_Source document:_
- - - - -

Cuban dissidents feel sidelined as US focuses on state ties
ANDREA RODRIGUEZ, Associated Press
PETER ORSI, Associated Press
HAVANA (AP) — In the seven months since the U.S. and Cuba declared detente, American politicians have flooded Havana to see the sights, meet the country’s new entrepreneurs and discuss the possible end of the U.S. trade embargo with leaders of the communist government.
Their agendas have also featured an increasingly conspicuous hole — the spot once occupied by U.S.-backed dissidents who then sat at the center of Washington’s policy on Cuba.
According to an Associated Press count confirmed by leading dissidents, more than 20 U.S. lawmakers have come to Cuba since February without meeting with opposition groups that once were an obligatory stop for congressional delegations.
Advocates of President Barack Obama’s outreach to Cuba say it’s a more intelligent way to push for democratic reform on the island. After decades of fruitlessly trying to strengthen the government’s opponents, they see diplomatic engagement as the best method for persuading Cuba it’s time to open the political system and keep loosening control of the centrally planned economy.
That’s left many dissidents feeling increasingly sidelined and abandoned as both countries celebrate milestones like Monday’s opening of embassies in Havana and Washington.
“The only thing they want is to open up business, the embassy,” said Berta Soler, leader of a faction of the Ladies in White, one of the island’s best-known dissident groups. “Whenever someone high-level came from the United States before, they always made time to meet with us before getting on the plane (back home), and that’s not happening.”
Legislative staffers say Cuban officials have made clear that if Congress members meet with dissidents, they will not get access to high-ranking officials such as First Vice President Miguel Diaz-Canel, the man expected to be the next president of Cuba who has met with U.S. politicians like House Minority Leader Nancy Pelosi and Sen. Patrick Leahy of Vermont.
With embassies reopened and Cuba and the U.S. formally discussing issues such as human rights, increased Internet access and opening trade, supporters of the new U.S. policy say talking with Cuban leaders is clearly the most promising way to promote reform on the island.
“Some (dissidents) may feel that because of the decision (to restore ties), their views are not being reflected as they would hope,” said Tim Rieser, a senior adviser to Leahy who accompanied him on a trip to Cuba last month. But “the senator believes that it makes no sense to continue a policy that has failed to achieve any of its objectives. It hasn’t helped the Cuban people, and it is time to try a different way.”
Cuban officials are highly sensitive to the issue of domestic dissidents, whom they call mercenaries and tools of a U.S.-backed policy aimed at overturning the half-century-old socialist revolution.

- - - - -

_Data extract:_

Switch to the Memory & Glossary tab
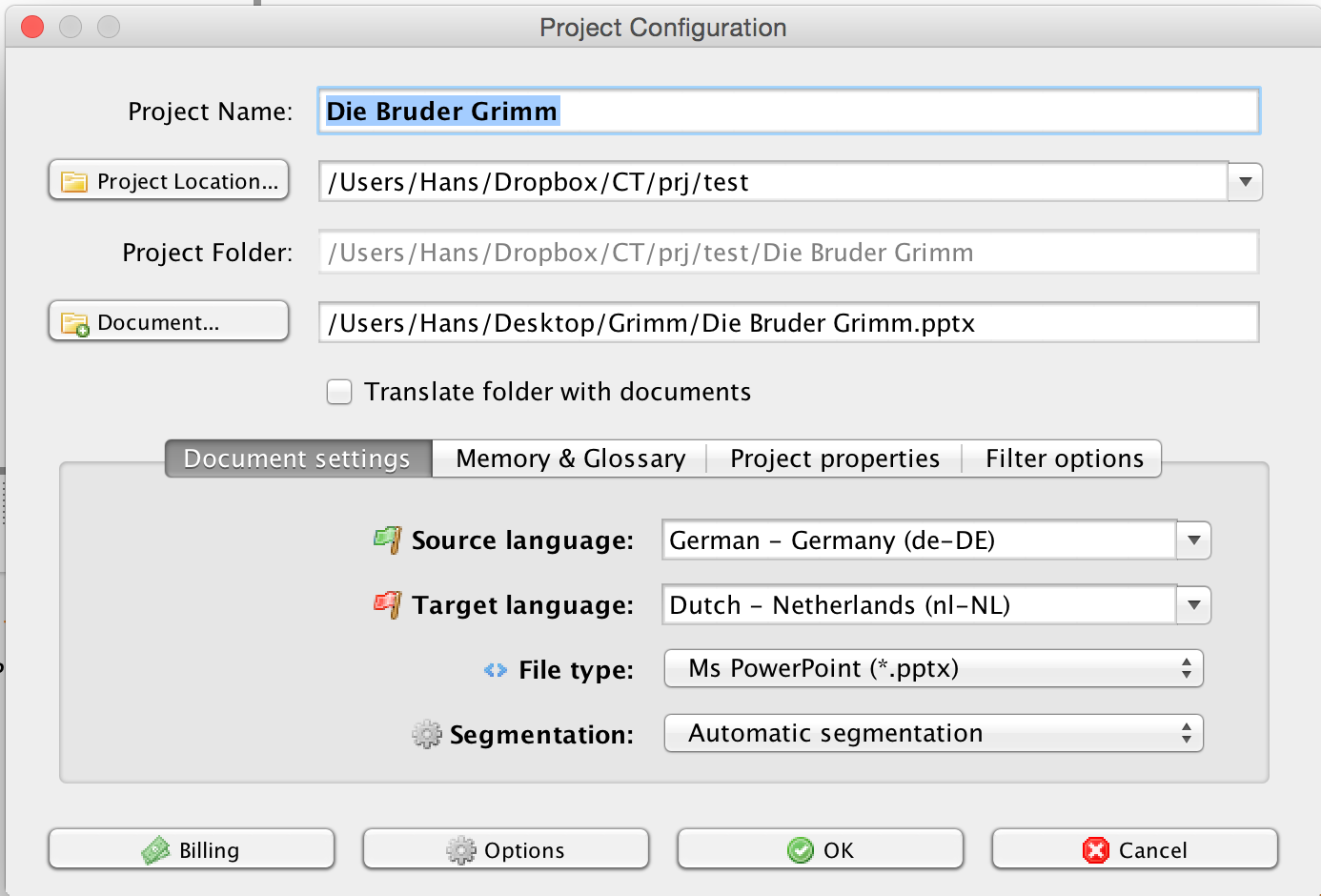The height and width of the screenshot is (896, 1321). click(x=570, y=458)
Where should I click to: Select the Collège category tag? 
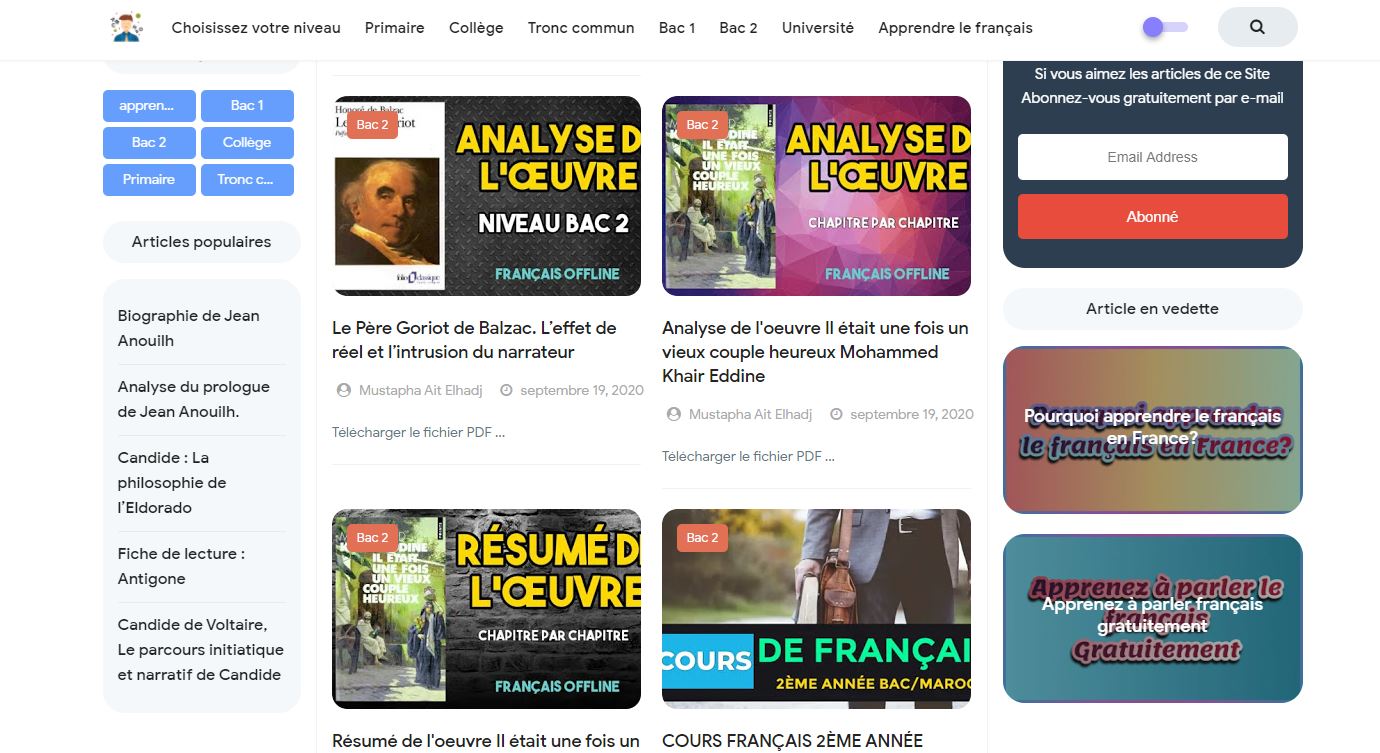pyautogui.click(x=247, y=142)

- - - - -

_Set problem:_
Copy the stretch of the Cuban dissidents article from "Advocates of President" through "centrally planned economy." word for word. The listing has no connection to the article on Cuban dissidents.

_Full output:_
Advocates of President Barack Obama’s outreach to Cuba say it’s a more intelligent way to push for democratic reform on the island. After decades of fruitlessly trying to strengthen the government’s opponents, they see diplomatic engagement as the best method for persuading Cuba it’s time to open the political system and keep loosening control of the centrally planned economy.